[The Los Angeles Times recently ran a series of investigative articles by Miriam Pawel on the problems of the United Farm Workers: “Farmworkers Reap Little as Union Strays From Its Roots” (8 January 2006); “Linked Charities Bank on the Chavez Name” (9 January 2006); “Decisions of Long Ago Shape the Union Today” (10 January 2006); “Former Chavez Ally Took His Own Path” (11 January 2006); and “Real Estate Deals Pay Off for Insiders” (9 January 2006). Though her articles make no reference to previous work, they echo findings of several earlier articles on the UFW, which include Frank Bardacke, “Cesar’s Ghost,” The Nation 257.4 (26 July 1993); “Inside the UFW,” The Bakersfield Californian 8-11 May 2004; and Marc Cooper, “Sour Grapes,” LA Weekly 12-18 August 2005. Among the earliest articles discussing the lack of democracy in the UFW are “A Union Is Not a ‘Movement'” by Michael D. Yates, published in The Nation on 19 November 1977. Yates wrote of the UFW’s reaction to his article in his letter to The Nation commenting on Bardacke’s: “True to form, the union threatened to sue The Nation for publishing the article. Nothing came of this threat, but it showed how Cesar dealt with criticism” (The Nation 252.17, 22 November 1993). — Ed.]
On a Saturday afternoon last March, fifty or so United Farm Workers volunteers, myself among them, stood in circles around Cesar Chavez in the garden at La Paz, the Farm Workers headquarters in Keene, Calif. We had been at work that morning preparing the ground for planting, digging up rocks, spreading manure, listening to Cesar’s advice on using a shovel, driving a tractor, planting by the moon. Now, after lunch, he was telling us about the long struggle against the Teamsters union, how low he had felt when the union had lost its contracts, how the workers had vowed to fight back, how he had promised a group of women in Coachella that, if the UFW won back its contracts, he would make a pilgrimage to a shrine in Mexico. As he spoke, his voice cracked and he began to cry. I looked around; his daughter was crying and so were many others. I began to cry myself. As the meeting concluded, we all cheered and clapped; we returned to our work uplifted and renewed. That evening, driving into Bakersfield, I vowed to work even harder to help the union.
Within a month of that meeting in the garden, I had left the union. Virtually all of my friends had been fired by Chavez or had quit; the union’s central staff had been reduced by more than a third. I was disappointed, even disillusioned. What follows here is an analysis of what I believe are serious problems now confronting the UFW.
In The New York Times Magazine of September 15, 1974, Winthrop Griffith wondered if the UFW could survive the Teamster invasion of its territory. Through “sweetheart” deals with growers, the Teamsters had stolen most of the 200 or so contracts won by the UFW in the late 1960s and early 1970s. Along with the contracts had gone members and dues and the UFW, always strapped, now appeared too poor and too demoralized to confront the powerful Teamsters.
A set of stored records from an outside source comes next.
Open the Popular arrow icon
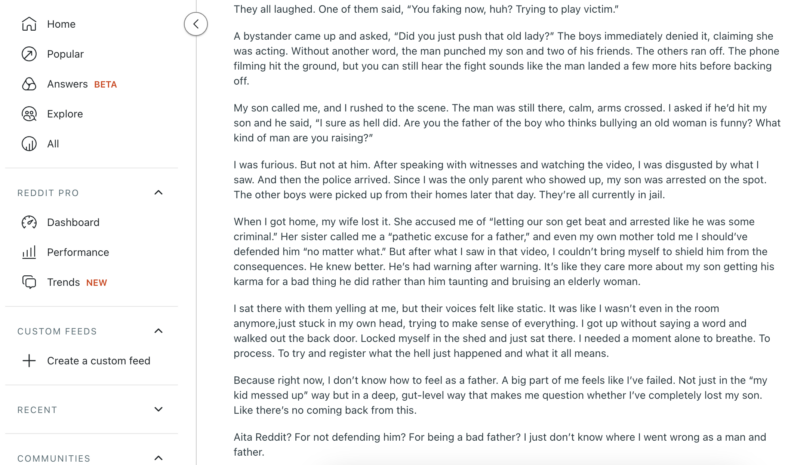Image resolution: width=788 pixels, height=465 pixels. click(x=29, y=54)
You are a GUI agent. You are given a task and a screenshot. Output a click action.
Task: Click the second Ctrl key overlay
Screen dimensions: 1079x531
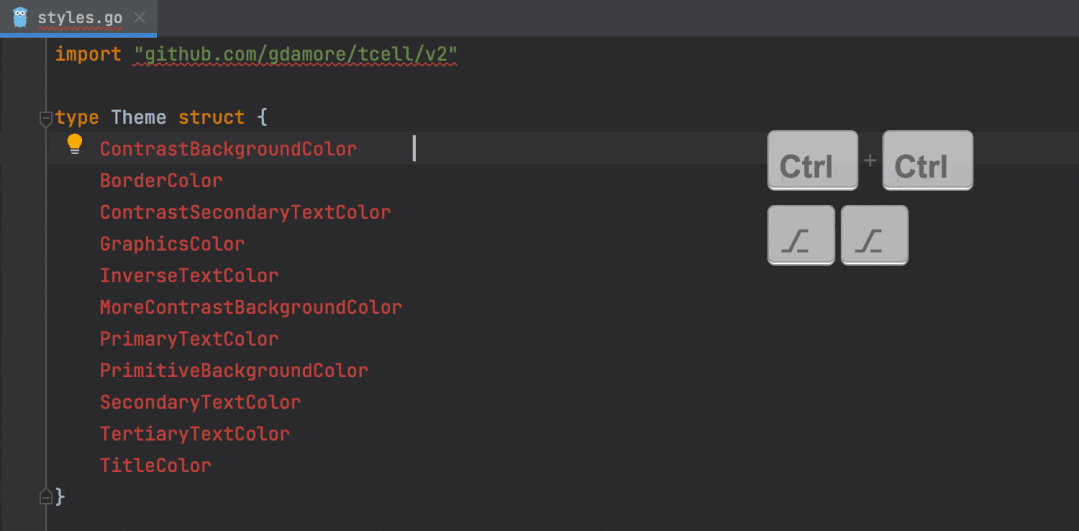tap(928, 160)
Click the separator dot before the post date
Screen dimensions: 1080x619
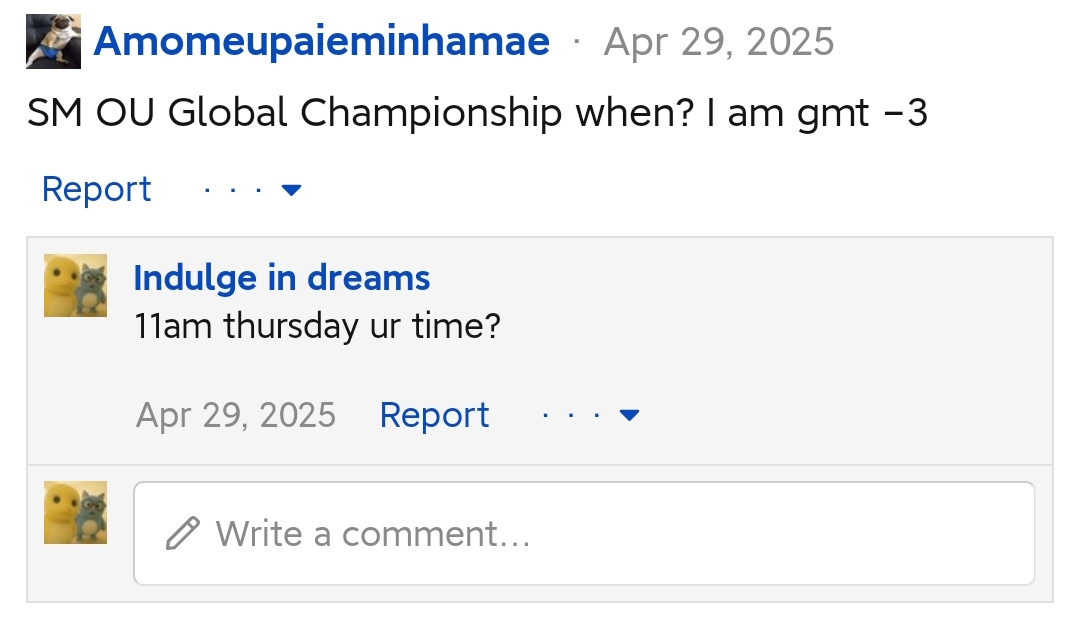point(576,43)
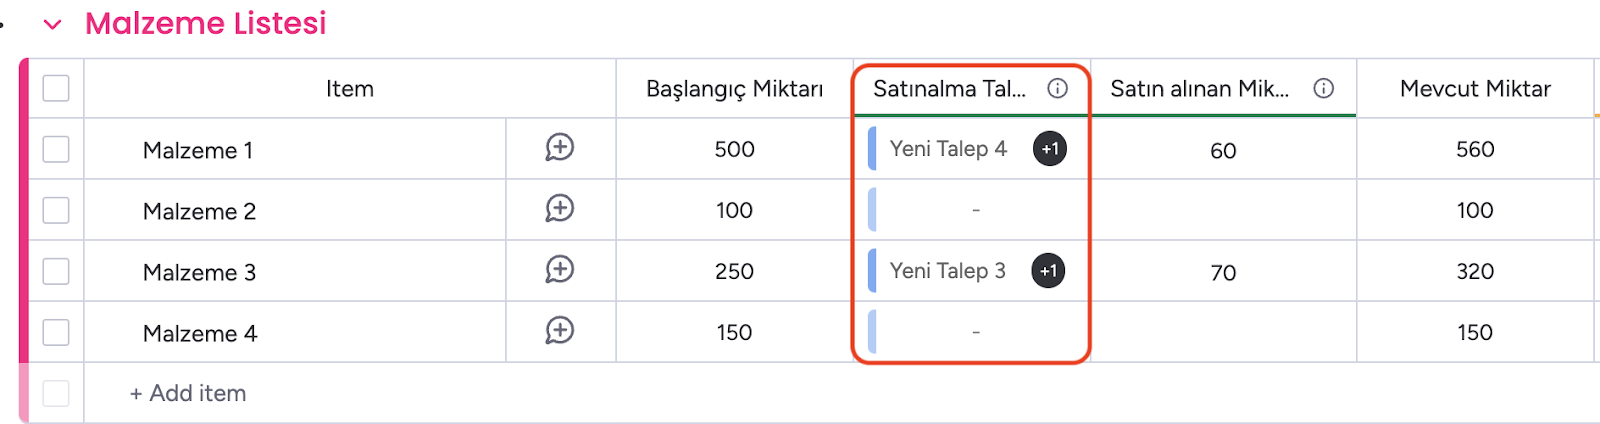Click Başlangıç Miktarı column header

pyautogui.click(x=735, y=88)
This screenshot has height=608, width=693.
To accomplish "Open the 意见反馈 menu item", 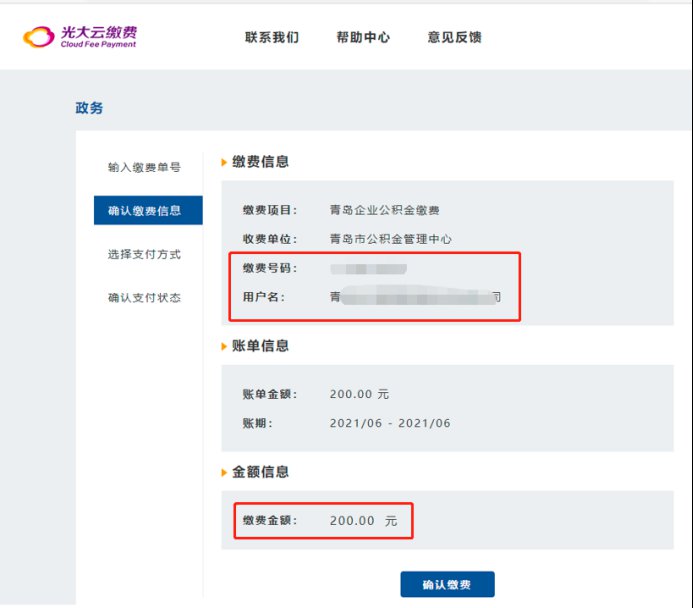I will pyautogui.click(x=454, y=38).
The doomsayers, however, underestimated the tenacity and skill of Cesar Chavez and his small but fanatically zealous staff, as well as the fierce allegiance of the workers to Chavez and the UFW. Knowing that, given the chance, farm workers would vote for his union, Chavez set about giving them that chance through what developed in time into a tripartite strategy. First, offices were established in every major city to promote a boycott of all crops, but especially grapes and lettuce, grown with nonunion or Teamster labor. Second, the union stepped up its agitation for a state law in California that would guarantee to farm workers election and bargaining rights similar to those granted most other workers by the NLRA. Third, a direct counterattack was staged against the Teamsters. Several multimillion-dollar legal suits were filed against them and various employers, and effective anti-Teamster propaganda was produced and disseminated — most notably the film, Fighting for Our Lives.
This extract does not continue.